No se trata de decir que el clima político actual de Rusia es el mismo que imperaba durante el periodo de la Nomenklatura. Sin embargo, cuando algo hubo, algo queda. Putin no es un jefe de estado totalitario, pero es un autócrata. Llevar el mundial a Rusia fue para él un asunto político y jugó muchas cartas políticas (y extrapolíticas, incluyendo el soborno) para lograrlo De ahí que, lo hubiera querido o no, la presión sobre los futbolistas era grande. Nadie los va a enviar a prisión si pierden (ocurrió una vez durante Stalin) pero en los ceños fruncidos y en el lenguaje corporal de los jugadores se notaba más la obligación que el deseo de ganar.
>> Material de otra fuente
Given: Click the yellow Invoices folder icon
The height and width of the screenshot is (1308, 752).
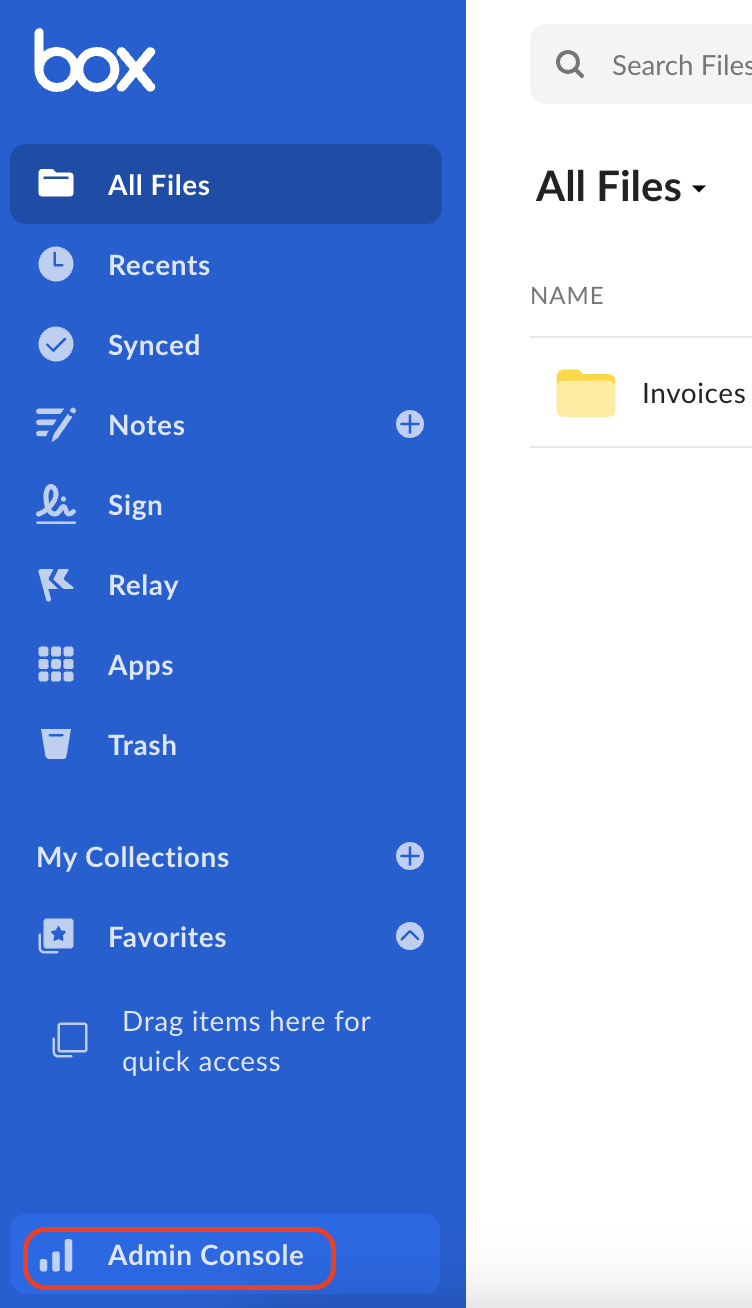Looking at the screenshot, I should 586,393.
También en la actitud de los entrenadores. Mientras el croata Dalić, con su aspecto de profesor de escuela miraba el partido como si hubiera sido un espectador más, su colega ruso Chersésov parecía un domador de leones. Si así increpa a los jugadores en público, hay que imaginar los entrenamientos. Como es sabido, dictaduras y autocracias funcionan sobre la base de la reproducción ampliada de pequeños dictadores y autócratas que actúan en todas las reparticiones públicas, incluyendo en ellas, la selección nacional de fútbol.
Los rusos entraron al campo con la obligación si no explícita, implícita, de ganar. Lo delataba el ritmo vertiginoso con que asumieron la primera fracción. No es que jugaran atropellados, todo lo contrario. Jugaban muy bien. Pero las que realizaban eran jugadas pre-fabricadas, bien aprendidas, productos de largos y duros entrenamientos. En ese momento pensé que ese ritmo maratónico no lo aguanta nadie. Y así fue.
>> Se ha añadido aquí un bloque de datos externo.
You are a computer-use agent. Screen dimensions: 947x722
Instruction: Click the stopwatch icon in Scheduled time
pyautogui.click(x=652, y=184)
El segundo tiempo dio la impresión de que los rusos ya no se podían las piernas. Los croatas, jugadores fogueados en las canchas de Europa, lo entendieron muy bien. Después de aguantar el chaparrón durante 30 minutos, coronado por ese balazo espectacular de Cherychev, comenzaron a hacer lo que los rusos no saben hacer muy bien: jugar de modo horizontal haciendo circular la pelota. Esos lapsos no verticales suelen ser muy importantes. En ellos los equipos recrean su juego, ordenan sus filas, hacen, por así decirlo, un fútbol reflexivo, buscando el espacio apropiado para el repentino ataque o para el cabezazo oportuno como fue el del gol de Mandzukic.
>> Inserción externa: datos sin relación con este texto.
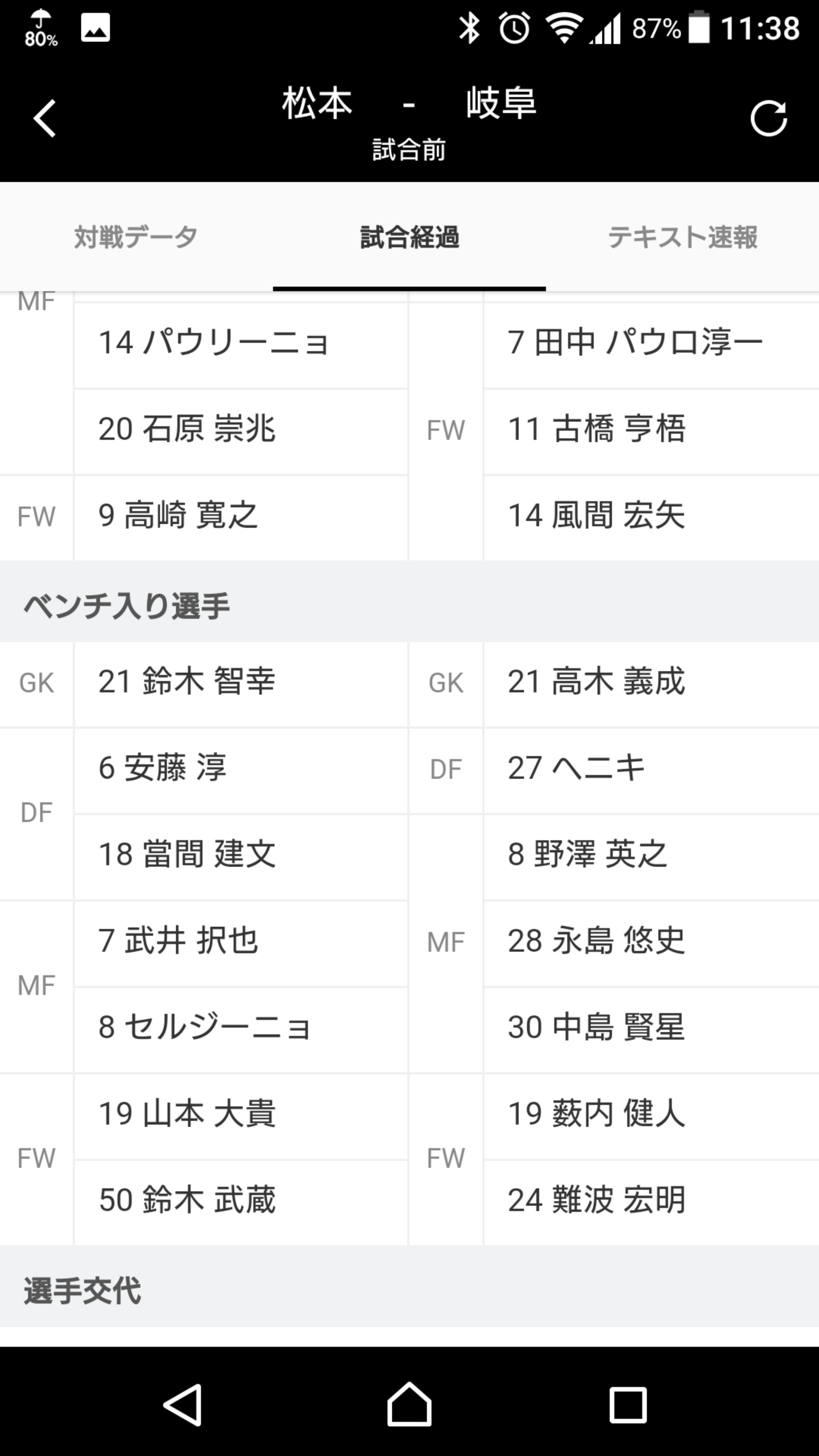This screenshot has width=819, height=1456.
Task: Tap the back arrow in header
Action: tap(44, 118)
Claro está, para controlar horizontalmente el juego se necesita de individuos versados en la poética del balón, pues cualquier pase en falso abrirá al adversario la posibilidad de un contrataque. Los croatas, a diferencia de los rusos, tenían esas individualidades, figuras internacionales que juegan en Barcelona (Rakitik), en el Real (Kovcic y Modric), en el Inter (Brozovic) y en otros que no son precisamente equipos de barrio. Pero sobre todo, nadie los obligaba a ganar. Si hubieran perdido, igual habrían vuelto a casa: felices como perdices. Al fin y al cabo Croacia es un país de cuatro millones de habitantes, sin ínfulas hegemónicas y perder frente a Rusia, el dueño de casa, distaba de ser un deshonor.
El gol de Vida, otro cabezazo mortal, pareció sellar la suerte de Rusia. Pero a partir de ahí ocurrió algo interesante. Los rusos, frente a la posibilidad eminente de la derrota, olvidaron todos los esquemas, las combinaciones mil veces ensayadas, las ordenes del entrenador, y comenzaron a jugar a la desesperada, a lo que viniera, en el más absoluto desorden. Y así, solo así logró el empate. Fue en medio de una tole tole, cuando apareció el cabezazo del ex brasileño Fernández.
Un buen partido. Lo suficiente para que espectadores y jugadores rusos se olvidaran de Putin, de la obligación de ganar, de tácticas y estrategias, para entregarse a ese goce siniestro de la definición a penales, ritual necesario que a la vez permite al que pierde, irse con la idea de que no perdió jugando, sino en una contingencia de doce pasos donde cualquiera puede perder o ganar. Sin ninguna obligación.
Decía Oscar Wilde: todo lo que no se hace por amor es una obligación. Me gusta Croacia.